# Bow hunting



## J_marx22 (Sep 14, 2015)

So this fall is my first fall ever hunting big game. I have always thought I would never find something that brought me more joy than fly fishing but bow hunting has become special. Even though I have yet to harvest an animal this has been a great fall. I'm not really sure what it is but there really is something special about wandering the mountains with my bow in pursuit of some amazing animals.


----------



## kailey29us (May 26, 2011)

I will bow hunt as long as my shoulder will allow me to draw a bow. It is an amazing experience to be in the woods with a bow and arrow trying to harvest an animal. While I love deer hunting with a bow nothing compares to elk hunting with a bow. When you call in a bull screaming to bow range it is truly an unforgettable experience.


----------



## goofy elk (Dec 16, 2007)

Same here Kailey,

Fighting shoulder problems myself.

Really sucks, might only have a year or two more before it go's.:x


----------



## 2full (Apr 8, 2010)

That is the main reason I went archery this year goofy. I am not sure how longer my shoulders are
Going to hold out. The doc won't give me any more shots. Have had to drop to 65 lbs on the draw. 
Shot 73 lbs for years. 
Will miss it.


----------



## Old Fudd (Nov 24, 2007)

52 years of it.. and yes my shoulders are all but done.


----------



## phorisc (Feb 2, 2011)

goofy elk said:


> Same here Kailey,
> 
> Fighting shoulder problems myself.
> 
> Really sucks, might only have a year or two more before it go's.:x


hopefully by then you can get your robot arm implant


----------



## Cazador (Sep 4, 2014)

You could always get yourself a crossbow or a drawlok and keep hunting archery. My dad has been hunting with a crossbow for four years now and he loves it.


----------



## bow_dude (Aug 20, 2009)

Advise I have always heard is to turn your bow poundage down before you ruin your shoulders. Good advise. 60 lbs is more than enough poundage. I shot 70 for years but turned my bow down a couple of years ago. I am 61 and expect to shoot for many more years to come. I think learning how to draw a bow using the right muscles is also a shoulder saver. I was always taught that if you sit and can't draw your bow, you are over bowed for your strength. Another test is if you can't keep the bow plumb and level and draw back without "sky" drawing, you are over bowed. Save your shoulders and keep the poundage manageable. I expect to be able to draw a bow at 70 years of age. The desire will be the thing that finally stops me from hunting.


----------



## c3hammer (Nov 1, 2009)

I've been shooting low 60's poundage since 2010. My current bow is 60 lbs peak. I plan on shooting just fine for another 25 years until I'm 80. Even 45 lbs bows now a days send an arrow right through deer and antelope. I think you can get away with a modern 50 lbs bow even on elk.

As bow_dude says, turn the **** poundage down and go have some fun.

- - -

→ **EXERCISE SET**
A: Answer these about the bow hunting thread:
(i) What draw weight did 2full have to drop to?
(ii) How old does bow_dude say he is?
(iii) For how long has Cazador's dad been hunting with a crossbow?
B: Write out everything in the bow hunting thread from "## J_marx22 (Sep" down to "an unforgettable experience.", swapping "fly fishing" for "trout fishing".

→ **RECORDS**
- - -

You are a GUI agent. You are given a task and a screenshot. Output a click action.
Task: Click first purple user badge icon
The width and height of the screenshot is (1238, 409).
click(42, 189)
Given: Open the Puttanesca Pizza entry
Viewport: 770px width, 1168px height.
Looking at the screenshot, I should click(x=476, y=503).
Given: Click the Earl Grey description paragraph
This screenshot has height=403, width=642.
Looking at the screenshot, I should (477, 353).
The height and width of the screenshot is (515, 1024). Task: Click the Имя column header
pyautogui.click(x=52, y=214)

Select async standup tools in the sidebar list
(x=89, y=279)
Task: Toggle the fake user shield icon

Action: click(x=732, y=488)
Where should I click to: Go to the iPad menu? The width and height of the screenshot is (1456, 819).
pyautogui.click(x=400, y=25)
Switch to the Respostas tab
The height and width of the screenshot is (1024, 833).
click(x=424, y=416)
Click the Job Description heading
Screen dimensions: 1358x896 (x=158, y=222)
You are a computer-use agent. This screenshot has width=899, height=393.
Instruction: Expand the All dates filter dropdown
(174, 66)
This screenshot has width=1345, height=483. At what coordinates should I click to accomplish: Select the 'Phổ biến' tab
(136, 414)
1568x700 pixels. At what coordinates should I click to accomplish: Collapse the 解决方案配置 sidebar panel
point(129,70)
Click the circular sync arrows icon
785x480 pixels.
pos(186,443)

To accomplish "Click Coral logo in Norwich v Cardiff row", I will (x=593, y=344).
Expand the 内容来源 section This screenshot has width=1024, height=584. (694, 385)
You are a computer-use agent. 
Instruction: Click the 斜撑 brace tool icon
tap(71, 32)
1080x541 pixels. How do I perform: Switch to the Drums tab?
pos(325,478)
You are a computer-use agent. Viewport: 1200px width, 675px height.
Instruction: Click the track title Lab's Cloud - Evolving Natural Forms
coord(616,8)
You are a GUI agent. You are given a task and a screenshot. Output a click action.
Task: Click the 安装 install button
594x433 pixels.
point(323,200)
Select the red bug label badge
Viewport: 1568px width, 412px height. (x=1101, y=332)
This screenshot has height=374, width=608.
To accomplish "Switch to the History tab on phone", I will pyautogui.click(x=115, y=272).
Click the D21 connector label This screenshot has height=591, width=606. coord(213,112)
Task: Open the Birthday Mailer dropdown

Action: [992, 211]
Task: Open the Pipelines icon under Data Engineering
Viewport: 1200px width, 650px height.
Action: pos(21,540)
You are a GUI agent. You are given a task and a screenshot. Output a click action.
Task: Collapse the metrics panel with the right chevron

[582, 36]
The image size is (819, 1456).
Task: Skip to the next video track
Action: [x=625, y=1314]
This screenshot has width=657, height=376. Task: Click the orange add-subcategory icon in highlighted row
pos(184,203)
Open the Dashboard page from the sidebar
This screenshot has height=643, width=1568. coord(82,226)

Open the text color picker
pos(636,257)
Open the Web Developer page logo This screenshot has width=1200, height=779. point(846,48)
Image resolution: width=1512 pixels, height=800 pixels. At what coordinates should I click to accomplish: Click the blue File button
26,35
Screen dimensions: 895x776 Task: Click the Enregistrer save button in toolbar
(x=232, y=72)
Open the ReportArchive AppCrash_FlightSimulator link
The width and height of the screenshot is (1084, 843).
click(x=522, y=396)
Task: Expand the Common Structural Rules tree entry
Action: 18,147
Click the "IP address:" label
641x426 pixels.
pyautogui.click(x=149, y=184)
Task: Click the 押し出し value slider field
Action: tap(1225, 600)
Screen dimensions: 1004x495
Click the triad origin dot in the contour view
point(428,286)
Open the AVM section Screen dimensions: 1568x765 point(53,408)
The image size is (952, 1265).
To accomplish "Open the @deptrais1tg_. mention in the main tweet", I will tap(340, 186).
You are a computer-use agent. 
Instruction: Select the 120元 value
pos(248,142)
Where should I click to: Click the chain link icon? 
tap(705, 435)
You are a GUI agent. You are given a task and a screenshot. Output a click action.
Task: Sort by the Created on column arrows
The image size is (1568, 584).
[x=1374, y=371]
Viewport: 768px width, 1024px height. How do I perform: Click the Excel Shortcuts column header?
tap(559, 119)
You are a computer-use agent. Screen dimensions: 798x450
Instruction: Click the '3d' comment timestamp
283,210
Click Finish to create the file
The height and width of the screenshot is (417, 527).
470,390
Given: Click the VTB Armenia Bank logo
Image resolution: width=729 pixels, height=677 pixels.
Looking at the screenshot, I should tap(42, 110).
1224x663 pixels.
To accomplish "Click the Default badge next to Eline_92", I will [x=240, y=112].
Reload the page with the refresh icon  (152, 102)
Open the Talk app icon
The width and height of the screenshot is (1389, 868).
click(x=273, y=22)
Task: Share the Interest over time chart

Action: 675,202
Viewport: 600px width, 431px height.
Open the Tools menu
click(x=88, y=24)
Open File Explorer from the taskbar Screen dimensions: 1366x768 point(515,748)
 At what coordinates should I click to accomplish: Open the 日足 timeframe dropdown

- - -

→ **TASK-BY-TASK RESULTS**
A:
(i) 65 lbs
(ii) 61
(iii) Four years

B:
## J_marx22 (Sep 14, 2015)

So this fall is my first fall ever hunting big game. I have always thought I would never find something that brought me more joy than trout fishing but bow hunting has become special. Even though I have yet to harvest an animal this has been a great fall. I'm not really sure what it is but there really is something special about wandering the mountains with my bow in pursuit of some amazing animals.


----------



## kailey29us (May 26, 2011)

I will bow hunt as long as my shoulder will allow me to draw a bow. It is an amazing experience to be in the woods with a bow and arrow trying to harvest an animal. While I love deer hunting with a bow nothing compares to elk hunting with a bow. When you call in a bull screaming to bow range it is truly an unforgettable experience.